06
Je me réveillai difficilement, alors que le jour baignait la chambre de toute sa clarté.
La place à côté de moi était, comme je m'y attendais, vide.
Vide de lui.
Vide, comme moi.
Il était parti comme un voleur, ne laissant rien d'autre qu'un peu de son parfum musqué sur les draps froissés.
Il avait emmené quelque chose avec lui. Quelque chose qui m'appartenait, mais que je ne pouvais fondamentalement pas définir.

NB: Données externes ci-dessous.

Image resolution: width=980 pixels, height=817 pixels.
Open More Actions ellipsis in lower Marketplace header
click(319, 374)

Ce dont j'étais certain, c'est que ça me manquait.
Et ce gouffre dans ma poitrine, déjà profond, grandissait.
Je me levai, et parcourais l'appartement de long en large, épris d'un espoir irrationnel.
Il était réellement parti, bien que j'eusse espéré l'apercevoir à ma table, sirotant simplement un café.

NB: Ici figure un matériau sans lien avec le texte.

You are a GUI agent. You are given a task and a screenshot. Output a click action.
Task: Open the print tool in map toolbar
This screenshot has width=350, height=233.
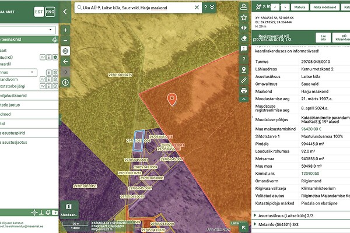pos(244,90)
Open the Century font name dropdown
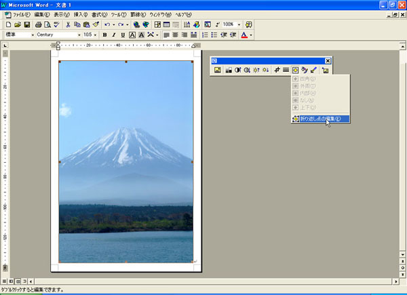Screen dimensions: 407x295 tap(78, 35)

De plus en plus absurde, de plus en plus aberrant.
Je n'étais pas allé travailler, je n'en avais pas la force. Aucun visage joyeux ne m'aurait apaisé, le monde entier m'aurait agacé, chaque voix compatissante m'aurait répugné.
Je voulais me complaire dans ma douleur, la laisser envahir mon âme toute entière, l'accepter, m'y soumettre.
Et je le voulais, lui.
Je voulais que sa souffrance me caresse du regard, je voulais son chagrin sur le bout de ses doigts, et son désespoir dans le pli de ses lèvres.
Je voulais envelopper sa peine, et qu'il recouvre la mienne.
[...]
Cette obsession s'aggrava dans les jours qui suivirent.
Je ne me levai que la nuit tombée, me couvrais de vêtements choisis sans grande attention, et me rendais dans ce bar. Celui où tout avait commencé. Et peut-être aurait-il fallu que rien ne commence.
J'étais mal. Affreusement mal. L'ombre de moi-même, fantôme de ma piètre vie.
Et au fond, même avec lui, je l'étais.
Mais cette douleur était moindre, une fois mêlée à la sienne. C'était ce qu'il avait fait naître en moi, et ce que je cherchais à retrouver.
Les soirs défilaient et rien ne se passait. Il avait déserté les lieux. Et par la même occasion, il amplifiait malgré lui ma frénésie à le retrouver.
Et mon opiniâtreté finit par payer.
Un énième soir de déambulations nocturnes, je l'aperçu à cette même place. Dans ce coin sombre et insalubre, et dans lequel j'avais eu la témérité de plonger.
Encore une fois il paraissait planer, dans ces vêtements deux fois trop grand pour sa frêle silhouette.
Encore une fois je m'approchais, et à nouveau il m'était impossible de me détacher.
J'avais retrouvé ma douce obsession, et ce même visage Angélique qui me fascinait.
Et la même brûlure consumait mes veines, ma chair, et toute ma lucidité.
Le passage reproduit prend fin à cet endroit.